On this All-Saints Day 2016, I’ve been thinking about one particular saint that continues to inspire me. His name is Ambrose Harris. I had the great privilege of being Ambrose’s pastor for the last eight years of his life on this earth. Ambrose was one of the few senior adults in the first church I served as pastor. He and Dorothy were a treasure to the whole church.

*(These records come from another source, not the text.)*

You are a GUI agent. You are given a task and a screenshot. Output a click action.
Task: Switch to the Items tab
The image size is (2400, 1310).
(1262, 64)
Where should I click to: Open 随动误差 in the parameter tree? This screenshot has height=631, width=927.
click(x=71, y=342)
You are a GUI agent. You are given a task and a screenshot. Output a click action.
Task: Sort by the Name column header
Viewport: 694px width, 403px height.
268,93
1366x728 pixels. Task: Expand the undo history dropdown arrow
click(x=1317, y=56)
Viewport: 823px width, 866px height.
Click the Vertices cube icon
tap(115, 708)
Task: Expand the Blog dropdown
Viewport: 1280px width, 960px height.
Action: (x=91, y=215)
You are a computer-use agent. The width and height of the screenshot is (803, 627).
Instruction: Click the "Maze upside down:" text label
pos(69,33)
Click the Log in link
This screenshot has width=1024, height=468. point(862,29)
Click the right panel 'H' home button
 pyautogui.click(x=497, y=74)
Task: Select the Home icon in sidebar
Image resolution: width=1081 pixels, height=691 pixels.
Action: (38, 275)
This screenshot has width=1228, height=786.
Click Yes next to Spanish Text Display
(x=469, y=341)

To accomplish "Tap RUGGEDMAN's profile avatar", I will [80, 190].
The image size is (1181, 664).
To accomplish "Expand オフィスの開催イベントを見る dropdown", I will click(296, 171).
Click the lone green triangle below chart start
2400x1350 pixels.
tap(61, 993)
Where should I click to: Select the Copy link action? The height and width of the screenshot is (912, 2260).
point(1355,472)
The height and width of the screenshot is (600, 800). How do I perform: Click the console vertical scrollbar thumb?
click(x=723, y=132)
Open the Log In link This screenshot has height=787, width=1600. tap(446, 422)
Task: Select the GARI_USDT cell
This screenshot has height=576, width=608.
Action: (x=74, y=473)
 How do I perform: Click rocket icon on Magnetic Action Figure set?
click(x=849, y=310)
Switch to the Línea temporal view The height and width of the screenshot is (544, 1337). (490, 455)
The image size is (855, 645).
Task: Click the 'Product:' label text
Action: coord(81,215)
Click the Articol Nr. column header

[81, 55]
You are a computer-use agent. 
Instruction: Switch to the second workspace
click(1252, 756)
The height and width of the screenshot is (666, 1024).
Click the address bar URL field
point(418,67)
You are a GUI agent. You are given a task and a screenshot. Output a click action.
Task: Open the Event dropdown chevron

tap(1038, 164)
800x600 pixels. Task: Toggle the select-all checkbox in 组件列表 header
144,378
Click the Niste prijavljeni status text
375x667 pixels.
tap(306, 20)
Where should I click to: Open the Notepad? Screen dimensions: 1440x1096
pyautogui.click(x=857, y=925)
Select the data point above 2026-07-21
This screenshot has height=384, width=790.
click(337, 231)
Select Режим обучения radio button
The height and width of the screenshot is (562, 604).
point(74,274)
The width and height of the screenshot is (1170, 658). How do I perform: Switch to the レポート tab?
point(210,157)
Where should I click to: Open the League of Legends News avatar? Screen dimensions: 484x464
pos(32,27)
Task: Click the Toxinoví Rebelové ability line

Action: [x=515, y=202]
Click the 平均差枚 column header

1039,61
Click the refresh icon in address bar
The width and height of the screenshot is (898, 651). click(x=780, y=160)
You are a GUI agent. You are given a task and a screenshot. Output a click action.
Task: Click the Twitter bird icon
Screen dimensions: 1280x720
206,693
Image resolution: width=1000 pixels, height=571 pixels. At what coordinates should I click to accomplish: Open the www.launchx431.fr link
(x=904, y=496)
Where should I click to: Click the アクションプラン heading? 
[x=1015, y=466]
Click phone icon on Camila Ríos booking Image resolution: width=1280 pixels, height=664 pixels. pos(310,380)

My kids loved Ambrose. He was their kindergarten Sunday School teacher. He let me bring my kids to fish in the pond on his property, and he always found some excuse to come down to the pond and spend a little time with us. He had a way of getting down on a child’s level and making a child feel valued and loved. And his rich sense of humor made him all the more charming to children and adults alike. He once told his grandkids on a walk in the woods that they needed to keep their eyes on the path because sometimes you could find money on that path. And they did find money on that path … because Ambrose was up ahead dropping it on the ground.
He was also a man of great integrity. Integrity comes from the word integer or “one.” Ambrose was “one”—the exact same person in whatever venue he happened to be. He’s the guy who would return change if a clerk accidentally gave him too much.
Ambrose was a man of simplicity. He did pretty well financially in the furniture business but always lived a simple life—never felt the need to adjust his lifestyle to his income. This meant he always had more money to give away.
Ambrose’s last year or so was spent suffering with colon cancer. But you know, it didn’t change him a lick—didn’t diminish his faith, didn’t squelch his sense of humor, didn’t isolate him from others. By being his pastor through that ordeal, I learned from him how a Christian is supposed to face things like that. And when he died, while we wept on earth, I swear I could hear joy and laughter in the heavens. A lot of folks there were glad to get him home.
A young mother in our congregation decided to make a contribution to the American Cancer Society in Ambrose’s memory. So she asked her young son (who knew and loved Ambrose), “How much do you think we ought to give?” “About a million dollars,” he said.
There’s this line in the hymn, Holy, Holy, Holy. It is addressed to God and goes like this:
Holy, holy, holy, all the saints adore Thee.
On this All Saints Day I just want to go on record that I adored a saint named Ambrose Harris. And I look forward to renewing our friendship someday in heaven.